Leslie Ballas: And so how should we sort of think about radiographic progression-free survival in an era where everyone gets PSMA?

Neeraj Agarwal: Yes. So we'll talk about it later, in a moment, but before we get there, I will just elaborate on the results-

Leslie Ballas: Please.

Neeraj Agarwal: And methodology of this project. So standardized oncologic statistical methods were use. So I'm not a statistician, but I have got to learn a bit about statistical methods which were used from the brilliant statisticians, so Spearman's P, Kendall T statistical methods were used and as I learned, they're validated tools in oncology trials. They have been used in previous trials in assessing correlation between PFS and OS and then frailty model T was used, which was unique to capture the censoring of patients. So all these complement each other basically. And the correlation coefficient of less than 0.4 was considered weak correlation and correlation coefficient of 0.4 to 0.7 was considered moderate and anything more than 0.7 was considered strong correlation.

So we looked at the different patient population in the TALAPRO-2 trial, HRR-deficient, HRR unknown, HRR non-deficient by tissue testing. This is a very robust trial where everybody got tissue testing done. A lot of patients got ctDNA testing done. So the HRR-deficient status, if they're positive, is a well established status. Now, many patients also received Abiraterone and Docetaxel chemotherapy in the castration-sensitive patients, small number of patients, but still they can create heterogeneity. So we also looked at those patient population.

So multiple patient populations were looked at when we correlated radiographic PFS with OS. We also looked at investigator assessed PFS. The primary endpoint of the trial was independent radiology assessment for rPFS, but we also looked at investigator assessed rPFS and its correlation with OS. So as you can imagine, multiple statistical methods were used, multiple populations are used. Arms were looked at separately, arms were combined, separate patient population and what we saw was consistent. There was a moderate to strong correlation between radiographic progression-free survival and overall survival, regardless of the arm, regardless of the population, overall population, subsets of population, whether they received Abiraterone, Docetaxel in the past, whether it was investigator assessed, whether it was independent radiology assessed, except one setting when Enzalutamide plus placebo was given to patients with BRCA mutation and these were relatively small number of patients, but consistent correlation between radiographic PFS, OS, moderate to strong correlation.

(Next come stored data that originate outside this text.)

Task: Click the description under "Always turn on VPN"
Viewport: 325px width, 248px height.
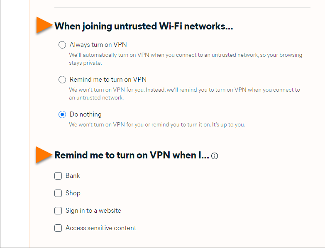Action: (x=185, y=59)
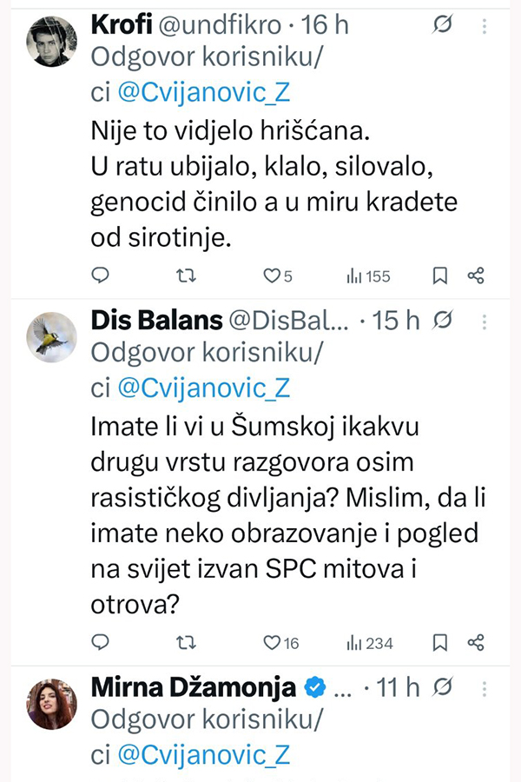
Task: Share the Dis Balans tweet
Action: [x=475, y=643]
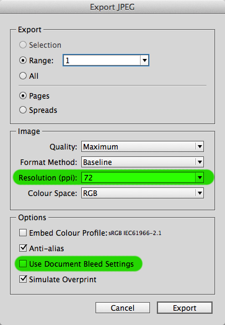Choose the Range radio option
This screenshot has height=325, width=225.
pos(23,60)
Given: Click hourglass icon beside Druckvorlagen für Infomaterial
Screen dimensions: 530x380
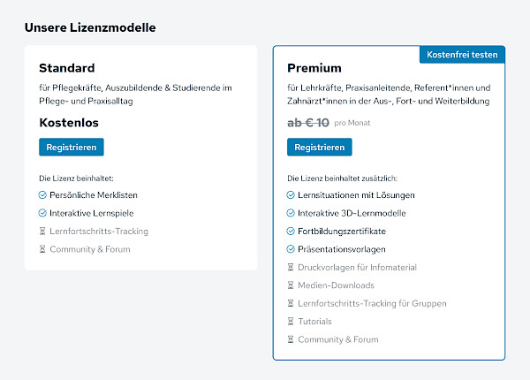Looking at the screenshot, I should tap(291, 267).
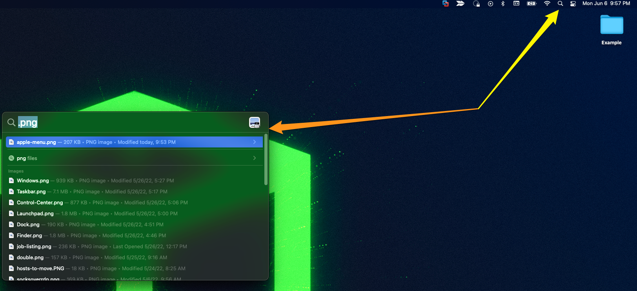Screen dimensions: 637x291
Task: Select the job-listing.png result
Action: (x=34, y=247)

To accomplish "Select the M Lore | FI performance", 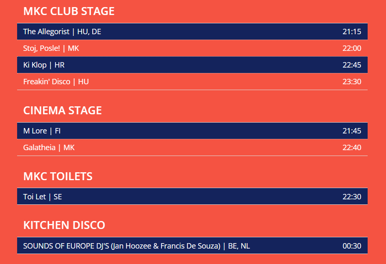I will [x=192, y=131].
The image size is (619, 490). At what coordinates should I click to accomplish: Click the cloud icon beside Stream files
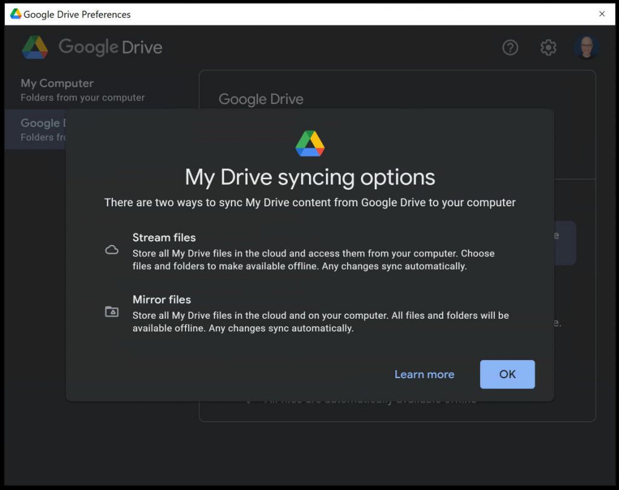[112, 249]
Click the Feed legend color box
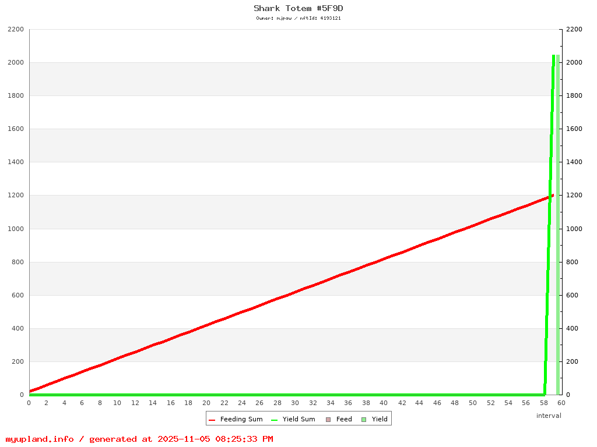 click(328, 420)
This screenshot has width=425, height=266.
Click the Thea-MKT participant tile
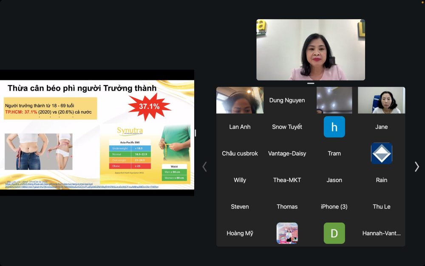point(287,180)
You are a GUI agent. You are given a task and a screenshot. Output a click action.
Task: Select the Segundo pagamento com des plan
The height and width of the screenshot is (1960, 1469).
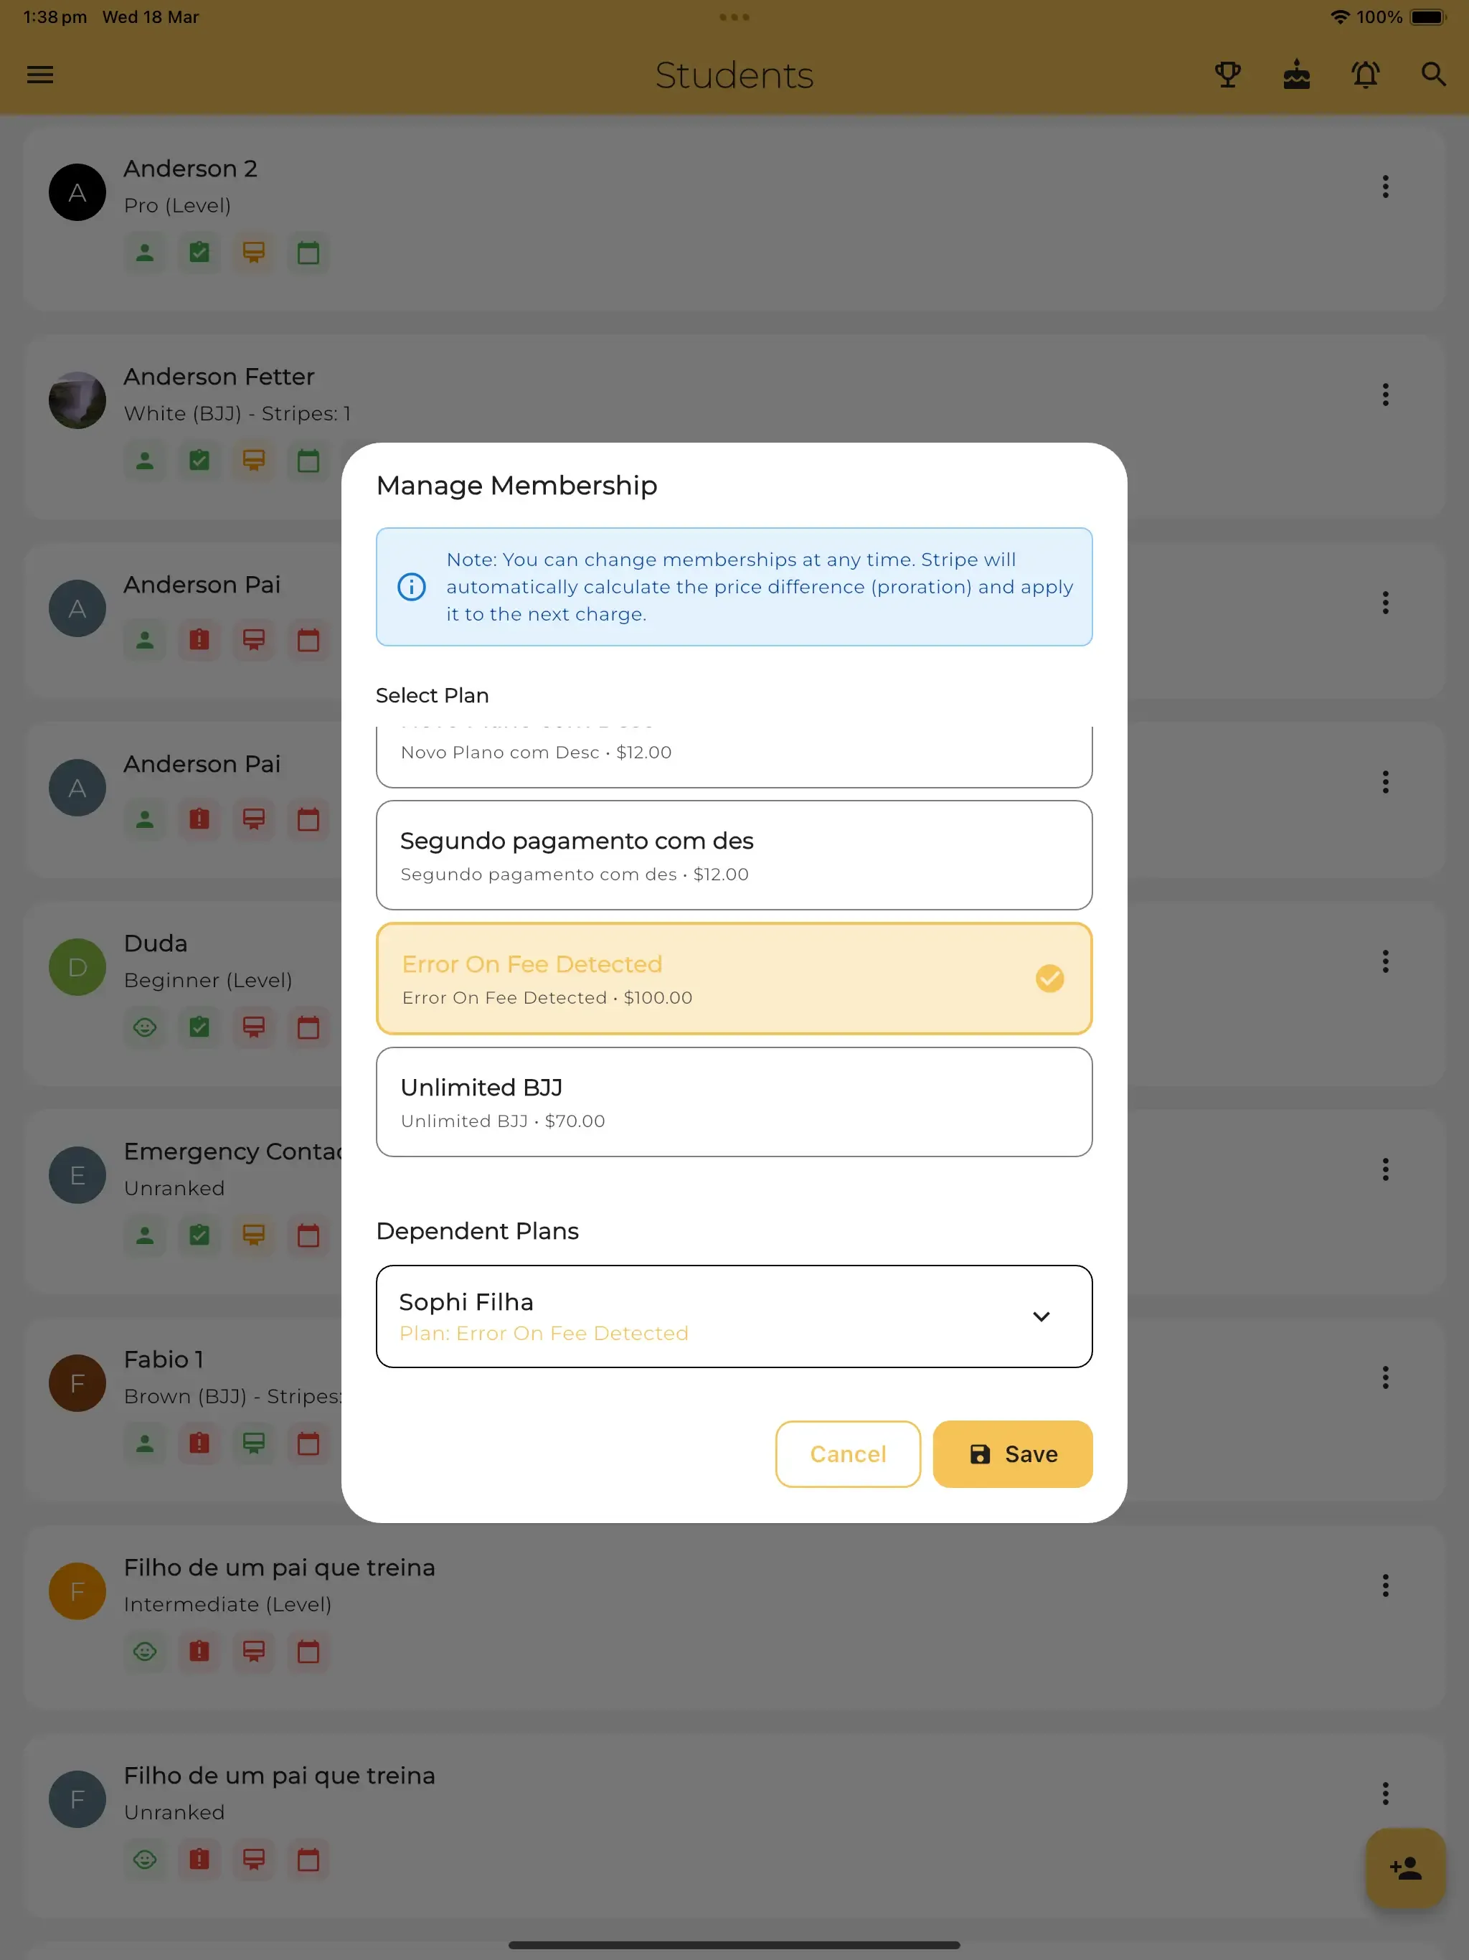[x=734, y=854]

Leslie Ballas: How would you take these results and put it into the modern context where everyone is getting PSMA as opposed to just conventional imaging?

Neeraj Agarwal: Yes. We know the PSMA PET scan shows us presence of metastatic disease like CT and bone scans do and they show this with higher sensitivity, to keep it simple. So if somebody get PSMA PET scan today and they do not have conventional bone scan, I would suggest continuing to do PSMA PET CT scans every three months as long as we are consistent with one type of scan modality. Obviously this was not a question which was answered in the trial, but for my clinic, if I'm using PSMA PET scan, I tend to be consistent. I don't want to stick to the same scanning methodology or modality for repeat scans. If I flip like, if I go from PSMA PET scan to CT scan, scans certainly look better. Or if I'm going from CT and bone scans to PSMA PET scan, even though PSA response have been great, they look worse.

So that's the only caveat. But other than that, I think it is inevitable that we will continue to evolve as far as scanning technology is concerned. But the good thing to know is from our data that even in the context of PARP inhibitors, there is a consistent correlation of radiographic PFS with overall survival. So it gives me confidence in the design of all these ongoing trials. Number two, it encourages us to continue to advocate for this earlier endpoint rather than relying on overall survival, which with the hope that it will expedite drug approval and access to these life-changing therapies to our patients.

Leslie Ballas: Neeraj, it's always so wonderful to see you. Congratulations on this presentation. We at UroToday are so happy you joined us.

Neeraj Agarwal: Thank you so much for having me.